High voltage on patchcords?! was: RE: More tubes

Rene Schmitz uzs159 at uni-bonn.de
Thu Nov 25 11:09:30 CET 1999

At 11:12 24.11.99 +0100, Haible Juergen wrote:
>	>Patch cords are an issue I had not considered yet. 
>	>Converting all of the inputs and outputs to lower voltages 
>	>seems impractical to me, 
>Wouldn't dividing outputs down by 1:5 be safe enough, and
>still hot enough to drive the next tube stage ? (Thinking of 
>all these passive tone controls between the gain stages
>of guitar amps ...)

Safety first !!! Never run a hot signal thru a connector which you can
touch !! 
Some might say: "I'm carefull", but on that rare occasion, where you were
unattentive, it zaps you and possibly you get a heart attack. Its a flirt
with desaster!

In many multistage VT-amps the plate voltage *has* to be divided down. A
single gain stage might give you a gain of 50-80. But on the same time,
your peak to peak voltage level must be less than the cathode voltage.
Otherwise you will "forward bias" the grid ,makeing it act as a VT-diode.
The grid must usually be negative against the cathode. Running 60Vpp
levels, (on a assumed 1V input, g=60.) you would have to put the cathode on
at least 60V, when you don't want grid current. Usually the cathodes are
held only 1-2V above ground, the maximum input voltage swing is 1-2Vpp! In
many guitar (pre)amps, there is gainwise no necessity for two or three
stages, the extra tubes are used for the "loss" of the frequency control. A
single stage usually suffices to drive the poweramp. The unsymetrical
loading of the previous stage which occurs when the grid current sets in
(and the load impedance varies), may be a pleasant effect.
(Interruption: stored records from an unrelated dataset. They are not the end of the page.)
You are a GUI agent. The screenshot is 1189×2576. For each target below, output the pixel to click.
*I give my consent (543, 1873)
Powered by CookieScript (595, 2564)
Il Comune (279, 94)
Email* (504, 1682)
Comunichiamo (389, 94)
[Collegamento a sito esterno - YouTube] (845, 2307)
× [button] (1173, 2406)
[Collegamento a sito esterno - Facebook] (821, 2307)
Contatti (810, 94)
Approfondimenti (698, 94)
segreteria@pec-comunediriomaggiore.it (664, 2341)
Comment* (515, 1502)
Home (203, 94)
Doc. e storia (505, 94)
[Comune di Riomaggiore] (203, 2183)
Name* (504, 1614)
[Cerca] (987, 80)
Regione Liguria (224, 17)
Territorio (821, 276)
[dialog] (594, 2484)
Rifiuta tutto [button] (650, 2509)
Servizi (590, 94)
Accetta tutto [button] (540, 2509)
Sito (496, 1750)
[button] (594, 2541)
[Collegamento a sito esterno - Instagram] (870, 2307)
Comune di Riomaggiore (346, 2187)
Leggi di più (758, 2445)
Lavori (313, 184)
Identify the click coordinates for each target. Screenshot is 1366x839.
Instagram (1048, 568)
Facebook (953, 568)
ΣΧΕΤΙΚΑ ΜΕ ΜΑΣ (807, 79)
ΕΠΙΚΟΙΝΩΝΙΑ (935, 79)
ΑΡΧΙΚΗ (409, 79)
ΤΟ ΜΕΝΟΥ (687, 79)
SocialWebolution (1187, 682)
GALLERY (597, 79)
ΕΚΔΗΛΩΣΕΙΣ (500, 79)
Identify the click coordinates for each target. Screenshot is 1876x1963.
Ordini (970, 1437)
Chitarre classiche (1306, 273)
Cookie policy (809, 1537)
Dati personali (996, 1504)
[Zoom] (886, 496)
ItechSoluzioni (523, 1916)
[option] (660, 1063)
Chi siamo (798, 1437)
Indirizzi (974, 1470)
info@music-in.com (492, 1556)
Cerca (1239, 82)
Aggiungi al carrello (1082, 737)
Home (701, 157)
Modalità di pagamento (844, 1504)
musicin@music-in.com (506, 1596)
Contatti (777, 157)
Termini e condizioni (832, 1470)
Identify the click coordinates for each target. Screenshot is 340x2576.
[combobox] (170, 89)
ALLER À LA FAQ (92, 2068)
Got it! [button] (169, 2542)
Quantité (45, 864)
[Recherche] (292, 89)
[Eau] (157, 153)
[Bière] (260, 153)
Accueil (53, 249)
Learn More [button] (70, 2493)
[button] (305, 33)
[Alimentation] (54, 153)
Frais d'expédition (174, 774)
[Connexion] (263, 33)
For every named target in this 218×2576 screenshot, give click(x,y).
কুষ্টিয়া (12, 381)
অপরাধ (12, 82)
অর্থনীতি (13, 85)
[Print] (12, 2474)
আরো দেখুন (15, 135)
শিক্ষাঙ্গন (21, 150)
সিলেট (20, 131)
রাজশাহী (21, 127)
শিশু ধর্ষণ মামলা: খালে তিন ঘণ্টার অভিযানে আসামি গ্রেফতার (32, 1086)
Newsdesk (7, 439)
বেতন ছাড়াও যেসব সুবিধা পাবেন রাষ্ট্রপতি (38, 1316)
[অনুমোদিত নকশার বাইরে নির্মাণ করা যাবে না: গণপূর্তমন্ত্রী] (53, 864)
With just one triode we can amplify the signal back to a hot level. For
control voltages I propose to use a 0..10V range. Amplifing control
voltages to high level with semiconductors seems OK for me, where a linear
gain is needed. Or where the voltage must go near zero (ADSR...). There is
a nice circuit in Nationals AN-72 which can do that with 1/4 LM3900 and one
HV-transistor. The advantage is that using lower levels but slightly
increased complexity, makes it safe for you or anyone who plays with it.
And you can easily interface it to your existing synthesizers. 

Why draw artificial borders thru the circuit technology? Use whatever suits
your needs and tastes. Use of semiconductors within a tube circuit is not a

The whole point of my VTVCO is that the interface is safe, while providing
compatibility with existing circuits.